══ MATERIAL FOR THE TASK

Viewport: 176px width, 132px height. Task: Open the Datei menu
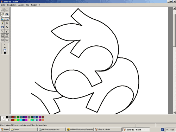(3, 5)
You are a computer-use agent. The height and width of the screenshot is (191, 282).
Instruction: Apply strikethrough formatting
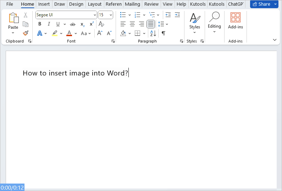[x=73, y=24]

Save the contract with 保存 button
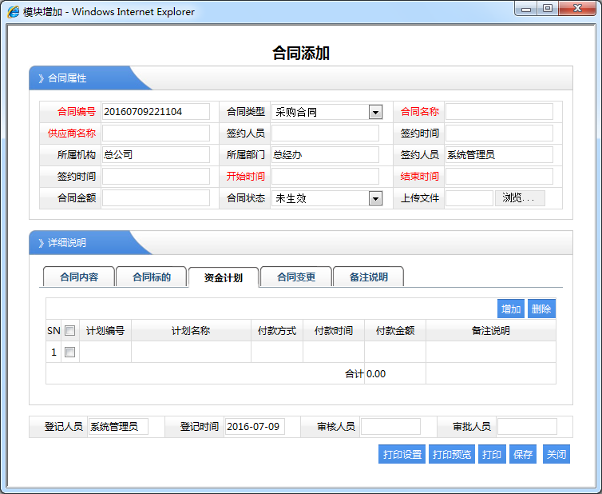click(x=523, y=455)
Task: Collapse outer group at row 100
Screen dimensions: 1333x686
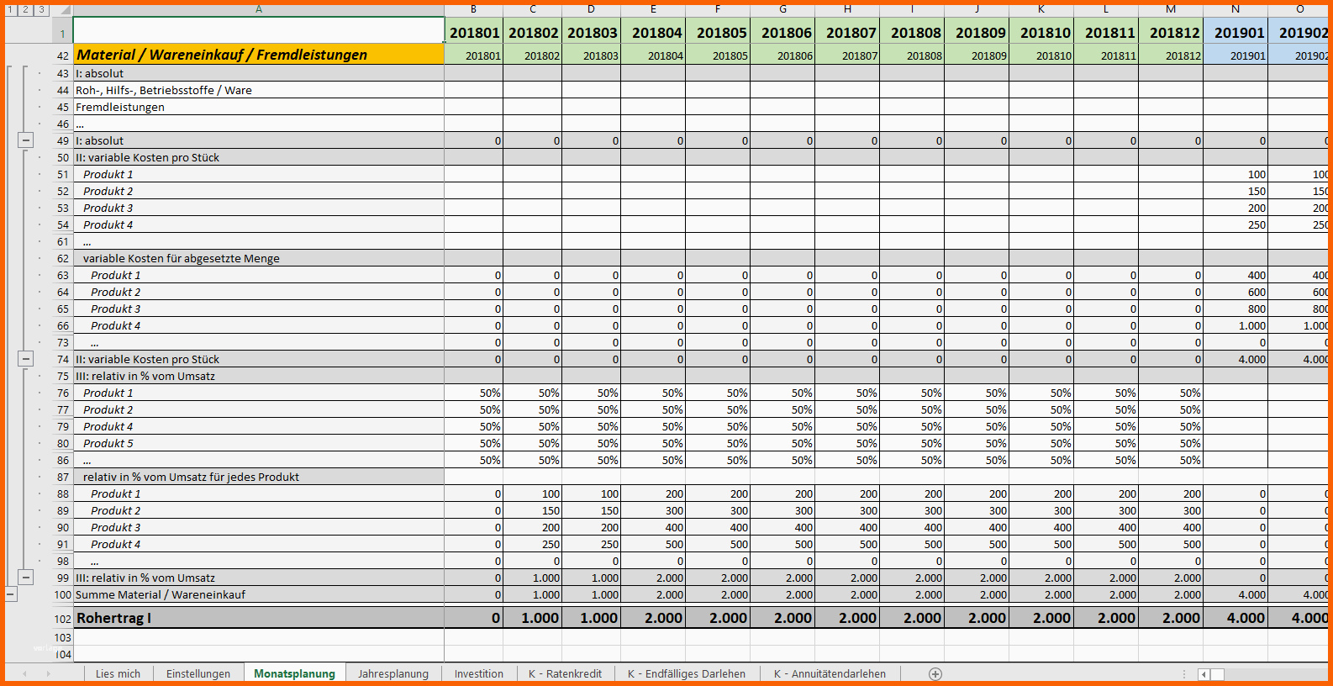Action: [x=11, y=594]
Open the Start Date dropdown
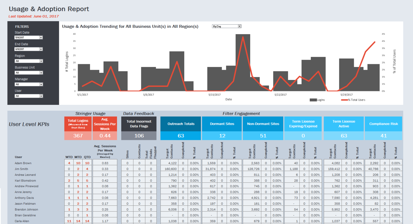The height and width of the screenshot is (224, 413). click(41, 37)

════

TO DO: Present every line of the listing above as a Markdown table with the columns Row and Line, numbering the rows and skipping blank lines. Leave the pictures out of your table.

IN RESPONSE:
| Row | Line |
|---|---|
| 1 | Viewport: 176px width, 132px height. Task: Open the Datei menu |
| 2 | (3, 5) |
| 3 | You are a computer-use agent. The height and width of the screenshot is (191, 282). |
| 4 | Instruction: Apply strikethrough formatting |
| 5 | [x=73, y=24] |
| 6 | Save the contract with 保存 button |
| 7 | click(x=523, y=455) |
| 8 | Task: Collapse outer group at row 100 |
| 9 | Screen dimensions: 1333x686 |
| 10 | Action: [x=11, y=594] |
| 11 | Open the Start Date dropdown |
| 12 | The height and width of the screenshot is (224, 413). click(41, 37) |